» **TASK DESCRIPTION**:
Count the lines in the rows below that contain the string "pyautogui", and give only the number.

(Dataset rows)
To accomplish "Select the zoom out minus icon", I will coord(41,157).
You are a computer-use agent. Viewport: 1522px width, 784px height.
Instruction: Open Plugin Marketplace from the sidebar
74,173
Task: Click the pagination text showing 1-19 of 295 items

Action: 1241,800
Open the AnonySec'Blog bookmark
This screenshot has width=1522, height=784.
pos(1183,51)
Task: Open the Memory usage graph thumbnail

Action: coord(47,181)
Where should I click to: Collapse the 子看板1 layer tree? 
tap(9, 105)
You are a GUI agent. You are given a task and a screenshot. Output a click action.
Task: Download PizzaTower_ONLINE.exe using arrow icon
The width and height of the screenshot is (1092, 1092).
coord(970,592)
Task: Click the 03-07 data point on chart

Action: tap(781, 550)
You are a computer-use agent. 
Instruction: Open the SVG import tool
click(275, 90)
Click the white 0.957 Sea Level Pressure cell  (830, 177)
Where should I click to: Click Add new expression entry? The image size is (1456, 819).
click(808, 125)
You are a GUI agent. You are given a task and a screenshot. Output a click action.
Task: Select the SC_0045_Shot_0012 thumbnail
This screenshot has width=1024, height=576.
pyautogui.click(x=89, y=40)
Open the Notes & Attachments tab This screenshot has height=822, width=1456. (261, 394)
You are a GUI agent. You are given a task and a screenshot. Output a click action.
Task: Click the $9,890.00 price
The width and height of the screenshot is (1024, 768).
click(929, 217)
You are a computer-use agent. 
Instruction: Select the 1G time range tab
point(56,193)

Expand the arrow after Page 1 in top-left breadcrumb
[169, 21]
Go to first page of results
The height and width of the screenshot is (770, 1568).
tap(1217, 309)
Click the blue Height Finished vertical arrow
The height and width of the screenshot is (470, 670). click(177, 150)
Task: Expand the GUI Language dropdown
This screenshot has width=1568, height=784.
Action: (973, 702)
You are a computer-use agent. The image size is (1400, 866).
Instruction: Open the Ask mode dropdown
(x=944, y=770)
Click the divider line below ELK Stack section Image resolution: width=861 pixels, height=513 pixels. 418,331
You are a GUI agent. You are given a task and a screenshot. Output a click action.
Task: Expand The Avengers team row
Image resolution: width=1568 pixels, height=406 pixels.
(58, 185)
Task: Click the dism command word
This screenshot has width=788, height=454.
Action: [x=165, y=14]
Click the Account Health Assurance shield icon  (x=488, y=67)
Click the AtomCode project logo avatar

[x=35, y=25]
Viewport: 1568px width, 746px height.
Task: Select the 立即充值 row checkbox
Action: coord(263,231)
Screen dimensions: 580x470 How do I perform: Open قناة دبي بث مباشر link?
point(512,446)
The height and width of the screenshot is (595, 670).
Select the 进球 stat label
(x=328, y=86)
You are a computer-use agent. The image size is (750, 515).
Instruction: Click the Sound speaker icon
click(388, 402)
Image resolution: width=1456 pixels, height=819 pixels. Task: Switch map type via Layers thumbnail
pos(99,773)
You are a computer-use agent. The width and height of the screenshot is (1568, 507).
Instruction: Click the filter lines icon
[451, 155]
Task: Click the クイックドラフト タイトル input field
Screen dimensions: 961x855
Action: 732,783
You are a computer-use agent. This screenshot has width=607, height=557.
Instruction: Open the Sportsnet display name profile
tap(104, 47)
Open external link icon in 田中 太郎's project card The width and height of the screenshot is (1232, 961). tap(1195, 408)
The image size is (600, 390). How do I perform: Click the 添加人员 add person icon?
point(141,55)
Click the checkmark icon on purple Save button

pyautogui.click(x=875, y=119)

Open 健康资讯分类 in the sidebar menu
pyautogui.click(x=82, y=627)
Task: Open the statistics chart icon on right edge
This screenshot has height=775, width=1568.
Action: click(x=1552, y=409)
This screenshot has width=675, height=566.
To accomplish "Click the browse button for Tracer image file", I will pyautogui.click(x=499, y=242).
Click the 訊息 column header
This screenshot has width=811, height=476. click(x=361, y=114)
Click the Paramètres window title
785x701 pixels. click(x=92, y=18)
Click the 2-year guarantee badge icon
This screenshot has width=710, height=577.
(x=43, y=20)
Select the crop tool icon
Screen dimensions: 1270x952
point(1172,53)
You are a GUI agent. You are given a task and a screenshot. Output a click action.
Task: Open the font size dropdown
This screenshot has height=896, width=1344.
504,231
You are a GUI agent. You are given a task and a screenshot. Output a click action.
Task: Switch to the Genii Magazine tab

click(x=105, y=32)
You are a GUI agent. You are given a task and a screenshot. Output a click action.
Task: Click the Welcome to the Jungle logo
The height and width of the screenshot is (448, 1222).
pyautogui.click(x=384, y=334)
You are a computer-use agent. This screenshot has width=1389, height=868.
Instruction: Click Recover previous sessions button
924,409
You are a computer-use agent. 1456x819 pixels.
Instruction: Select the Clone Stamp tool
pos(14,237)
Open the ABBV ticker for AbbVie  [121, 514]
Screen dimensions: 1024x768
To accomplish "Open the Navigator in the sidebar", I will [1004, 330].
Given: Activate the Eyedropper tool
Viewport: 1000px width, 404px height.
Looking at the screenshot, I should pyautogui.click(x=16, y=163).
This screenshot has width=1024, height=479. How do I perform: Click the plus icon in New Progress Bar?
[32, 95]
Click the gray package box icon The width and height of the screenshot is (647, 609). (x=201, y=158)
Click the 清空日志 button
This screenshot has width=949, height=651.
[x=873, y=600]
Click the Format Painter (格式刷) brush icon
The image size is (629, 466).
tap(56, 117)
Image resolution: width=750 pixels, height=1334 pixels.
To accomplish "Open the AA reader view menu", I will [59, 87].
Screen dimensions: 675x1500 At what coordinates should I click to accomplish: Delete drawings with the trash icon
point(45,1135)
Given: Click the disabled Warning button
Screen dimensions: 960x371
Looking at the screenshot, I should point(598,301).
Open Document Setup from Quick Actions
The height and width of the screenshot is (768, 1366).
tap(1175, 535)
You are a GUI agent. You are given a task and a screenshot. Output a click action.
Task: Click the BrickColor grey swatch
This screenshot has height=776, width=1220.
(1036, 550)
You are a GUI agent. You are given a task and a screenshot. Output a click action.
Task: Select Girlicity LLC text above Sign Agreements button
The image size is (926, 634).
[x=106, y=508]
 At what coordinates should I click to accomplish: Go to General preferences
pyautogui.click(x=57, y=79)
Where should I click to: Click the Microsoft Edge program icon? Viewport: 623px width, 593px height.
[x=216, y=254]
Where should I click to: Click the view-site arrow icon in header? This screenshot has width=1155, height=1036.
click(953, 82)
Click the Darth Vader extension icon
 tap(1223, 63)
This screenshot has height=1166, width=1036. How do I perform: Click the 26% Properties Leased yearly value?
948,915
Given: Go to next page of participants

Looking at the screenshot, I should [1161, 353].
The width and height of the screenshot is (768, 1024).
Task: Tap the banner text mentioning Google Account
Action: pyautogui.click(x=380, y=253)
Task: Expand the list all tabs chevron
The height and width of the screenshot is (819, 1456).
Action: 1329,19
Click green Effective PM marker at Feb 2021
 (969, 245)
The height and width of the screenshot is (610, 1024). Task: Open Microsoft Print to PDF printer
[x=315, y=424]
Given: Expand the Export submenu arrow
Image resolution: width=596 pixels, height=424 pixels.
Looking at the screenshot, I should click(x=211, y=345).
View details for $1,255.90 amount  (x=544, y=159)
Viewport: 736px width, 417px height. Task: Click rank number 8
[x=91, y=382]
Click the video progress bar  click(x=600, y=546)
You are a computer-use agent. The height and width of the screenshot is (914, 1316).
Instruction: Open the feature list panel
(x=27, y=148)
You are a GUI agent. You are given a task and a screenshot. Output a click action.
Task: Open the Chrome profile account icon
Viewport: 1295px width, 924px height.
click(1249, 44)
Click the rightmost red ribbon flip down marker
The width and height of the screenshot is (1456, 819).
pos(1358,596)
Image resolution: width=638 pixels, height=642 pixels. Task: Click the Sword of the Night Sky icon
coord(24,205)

» **WRITTEN SOLUTION**:
8